Теперь меня, трясущуюся, держал за раненую руку Арнау. Держал мою ладонь между своими, как жемчужину в раковине, не давил. Он говорил и вел себя так, как будто точно знал, что делал. С ним рядом делалось легче, чуть-чуть спокойнее. Не знаю, как именно он увидел безо всякого фонаря детали повреждения, но дрожать я стала меньше.
– Выпей это.
Гэл принес стакан с чем-то шипучим.
Пытка закончилась, Салим и его поганый дом остались в прошлом. Ненавистное платье сброшено в спальне. Хорошо, что я не поранила ноги, пока неслась по чужому газону босиком – наверное, невезение должно уравновешиваться везением. Хотя бы чуть-чуть.
– Что это?
На мне длинная футболка, легинсы, натянуть которые одной рукой было проблематично, но сидеть перед парнями в платье было бы крайне дискомфортно.
– Это снимет боль. Частично, но все же.
Эйс, сидящий передо мной на корточках, уже разматывал бинт, собирался обрабатывать рану. А мне до тошноты не хотелось на нее смотреть.
– Где ты так?
– Упала. Неудачно.
– Да, неудачно, - подтвердил Арнау, нахмурившись, и мне пришлось-таки взглянуть на косой и неровный порез, вспоровший ладонь. Наверное, недостаточно глубокий для того, чтобы повлиять на двигательные функции, но крайне болезненный. – Это придется сшивать. Ты терпелива к боли, Недотрога?
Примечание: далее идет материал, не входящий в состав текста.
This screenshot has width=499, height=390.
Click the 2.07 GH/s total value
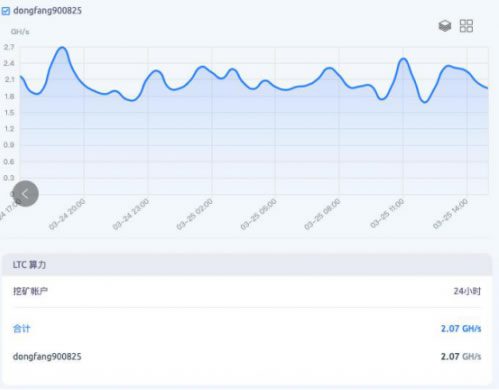click(x=461, y=329)
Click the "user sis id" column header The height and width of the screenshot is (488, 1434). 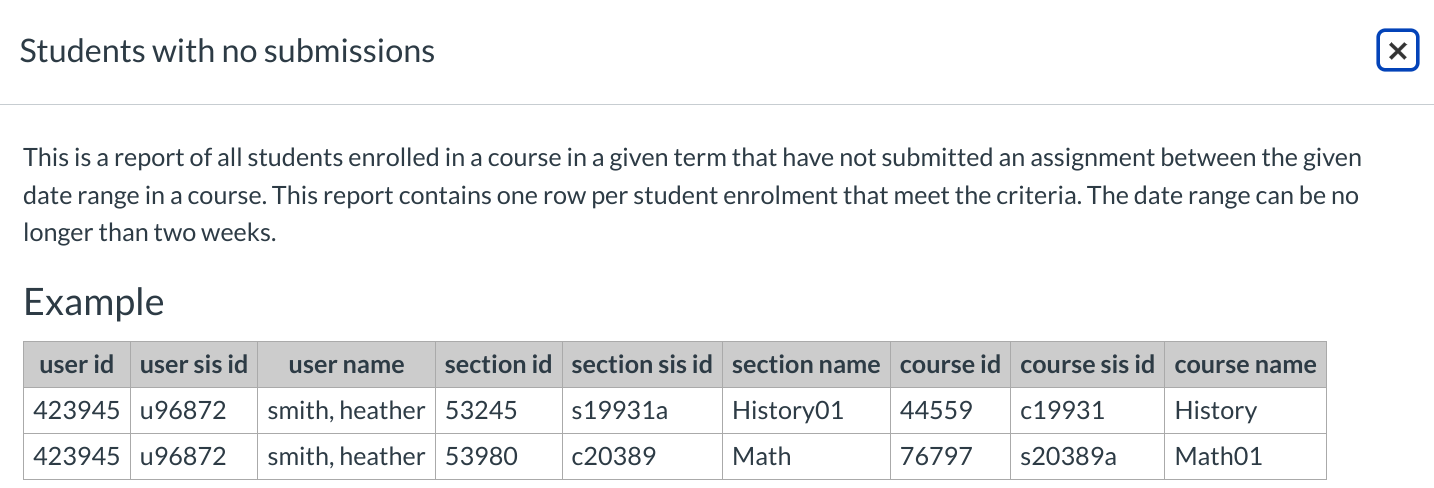tap(194, 365)
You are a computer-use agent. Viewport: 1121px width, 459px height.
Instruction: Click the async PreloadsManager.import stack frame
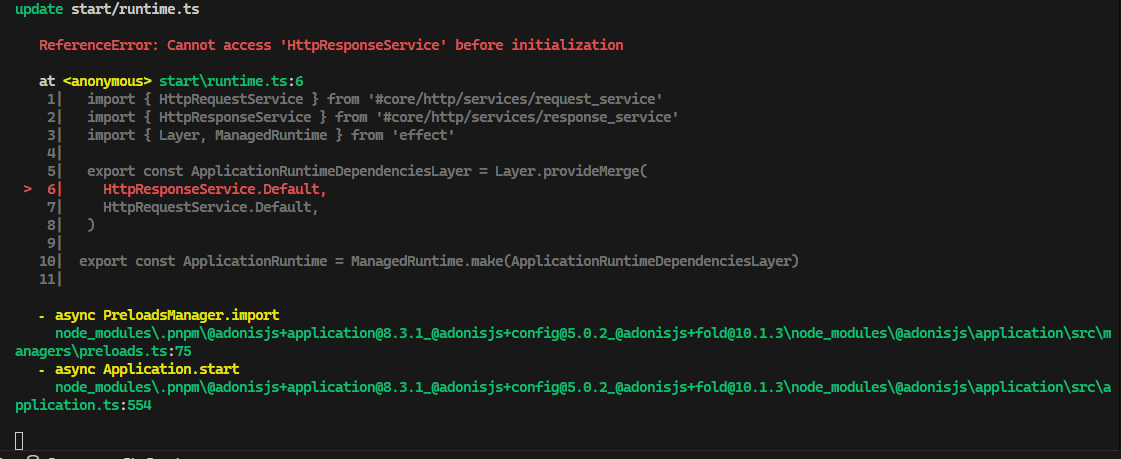(167, 315)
Что ему ответить? Что «не очень», как и все девчонки? Что мне страшно, что хочется плакать, что я, конечно же, боюсь боли? Только киснуть перед ним – это окончательно признать поражение.
Наверное, что-то он прочитал по моим глазам, потому что пояснил:
– Я обезболю максимально. Иглу использовать не буду, только «скрепки», - и кивнул на разложенные на подносе рядом странные мелкие пластиковые штуки, походящие больше на канцелярию, нежели на объекты медицинского назначения. – Это быстрее и менее болезненно. Хорошо?
Зашипев, потек по ладони антисептический раствор.
Морщась, я заглотила жидкость из стакана.
Или доктор. Или он. Делать однозначно что-то придется.
– У тебя… хорошие медицинские навыки?
Если уж отдаваться для хирургических процедур, то только профессионалу.
– У меня все навыки… хорошие.
Если бы не залегшие очень глубоко чёртики в серых глазах, при этих словах Эйс действительно показался бы мне серьезнее и глубже. Очень серьезным в этот момент и очень глубоким.
– Что это было? На что ты напоролась?
Меня отвлекал Гэл. Пока Арнау делал с ладонью что-то, отчего ее хотелось выдернуть, зажать себе рот, кинуться в комнату и разреветься, Коэн держал мой взгляд своим.
– Говори со мной, Лив.
Мне же хотелось молчать. И плакать. Скреплять рану «стяжками» было не просто неприятно - это был еще один вид пытки.
– Зачем?
Веки щипали слезы.
– Затем, что, когда ты говоришь, ты не концентрируешься на боли. Не усиливаешь ее вниманием.